During this same period, he vigorously opposed the expanding use of government wire tapping enabled by the 1929 decision in olmstead v. united states, 277 U.S. 438, 48 S. Ct. 564, 72 L. Ed. 944 (1928). Writing for the public in his book Almanac of Freedom (1954), Douglas declared that "wire tapping, wherever used, has a black record. The invasion of privacy is ominous. It is dragnet in character, recording everything that is said, by the innocent as well as by the guilty….wire tapping is a blight on the civil liberties of the citizen."

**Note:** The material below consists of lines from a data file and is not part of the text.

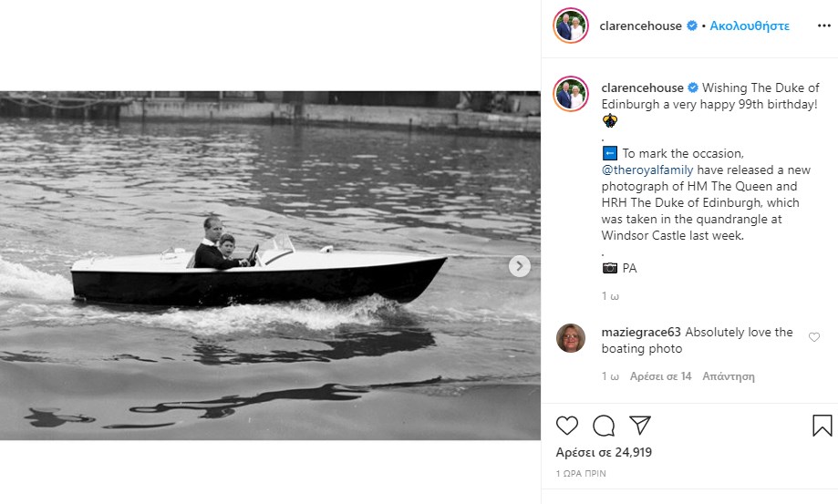838x504 pixels.
Task: Open the three-dot more options menu
Action: click(823, 26)
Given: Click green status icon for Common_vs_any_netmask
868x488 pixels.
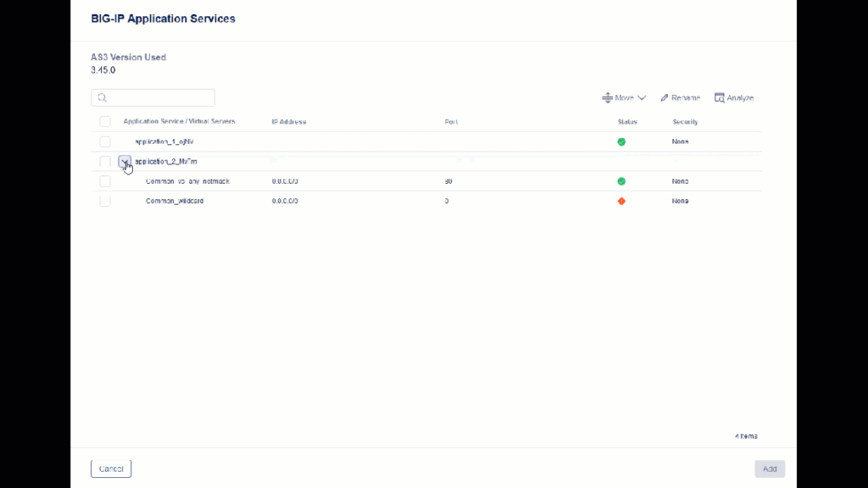Looking at the screenshot, I should click(621, 181).
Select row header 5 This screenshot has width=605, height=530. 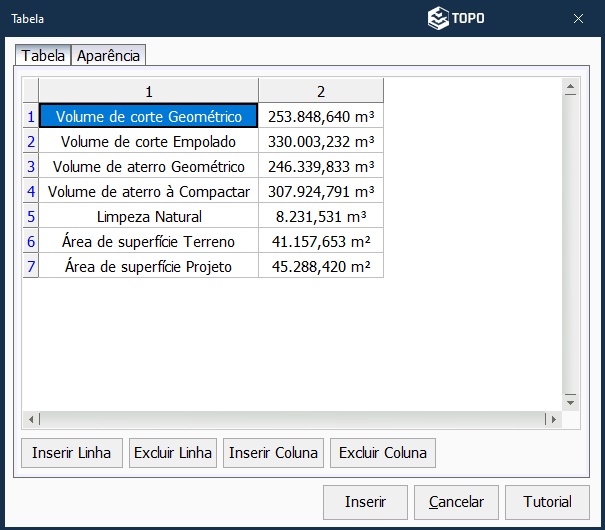[31, 216]
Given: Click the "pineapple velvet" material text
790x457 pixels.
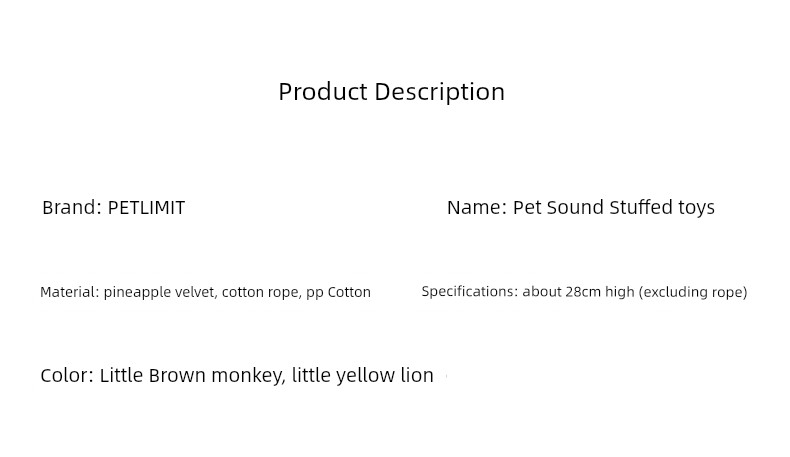Looking at the screenshot, I should coord(159,292).
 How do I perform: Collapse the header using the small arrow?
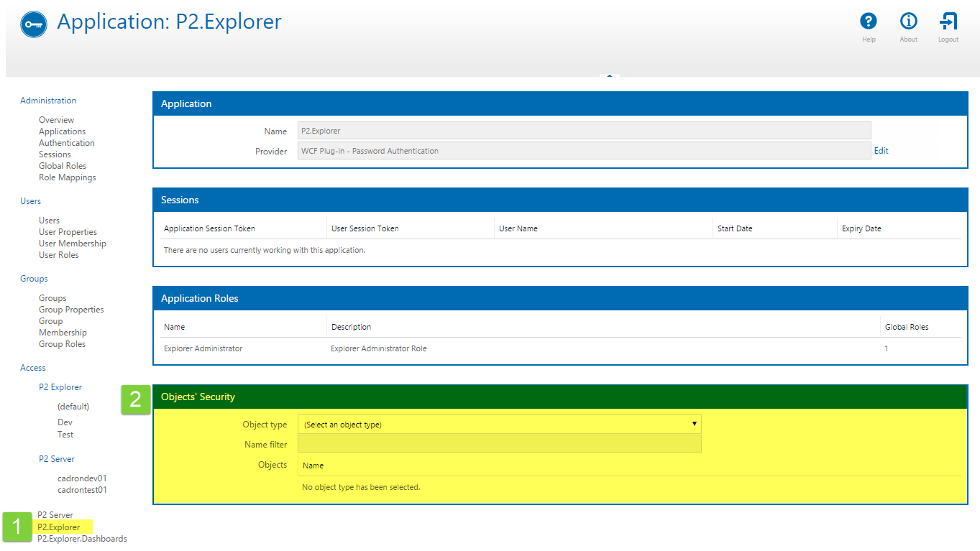pos(609,75)
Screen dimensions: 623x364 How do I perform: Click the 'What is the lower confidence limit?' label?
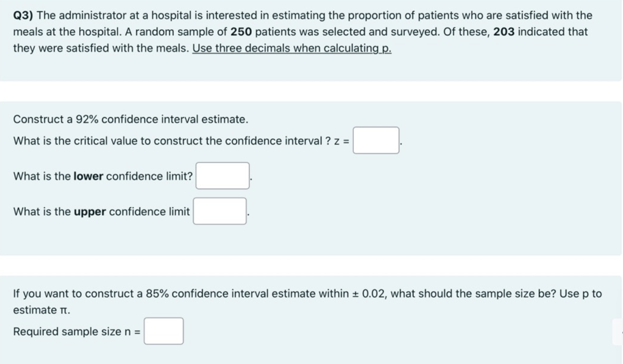coord(103,176)
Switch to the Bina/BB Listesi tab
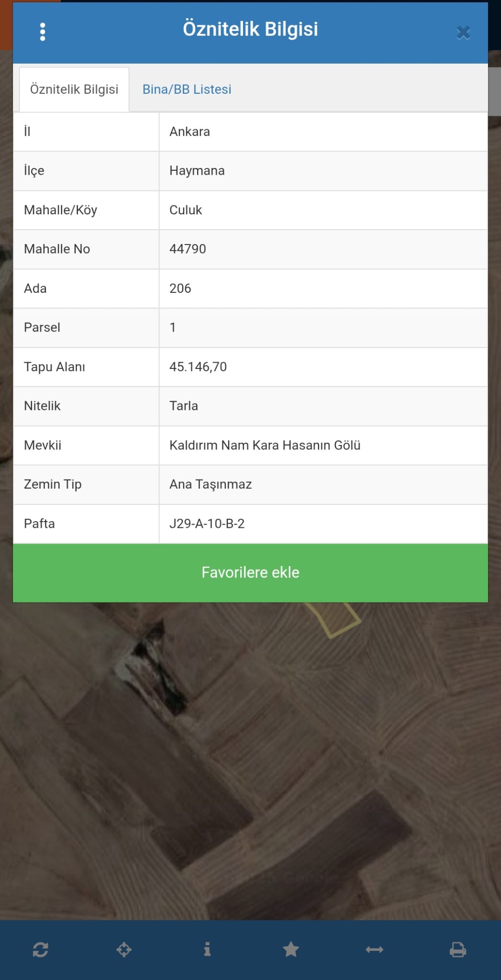 click(x=186, y=89)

In 1953, Douglas single-handedly halted the execution of Julius and Ethel Rosenberg, the defendants in the most sensational spy trial of the cold war (Rosenberg v. United States, 346 U.S. 273, 73 S. Ct. 1173, 97 L. Ed. 1607 ). After voting four times not to hear the case, he finally ordered a stay at the last possible minute, and then headed off on vacation. Unable to reach Douglas en route, the other justices called a special session to vacate the stay, and the Rosenbergs were executed. Douglas's colleagues accused him of grandstanding. His enemies in Congress accused him of treason, and he survived three impeachment attempts led by gerald r. ford. Ford, eager to be rid of Douglas, declared that "an impeachable offense is whatever a majority of the House of Representatives considers it to be at a given moment in history." However, Douglas was not a traitor but an adamant civil libertarian, unwilling to let the heavy hand of the government crush any individual's rights.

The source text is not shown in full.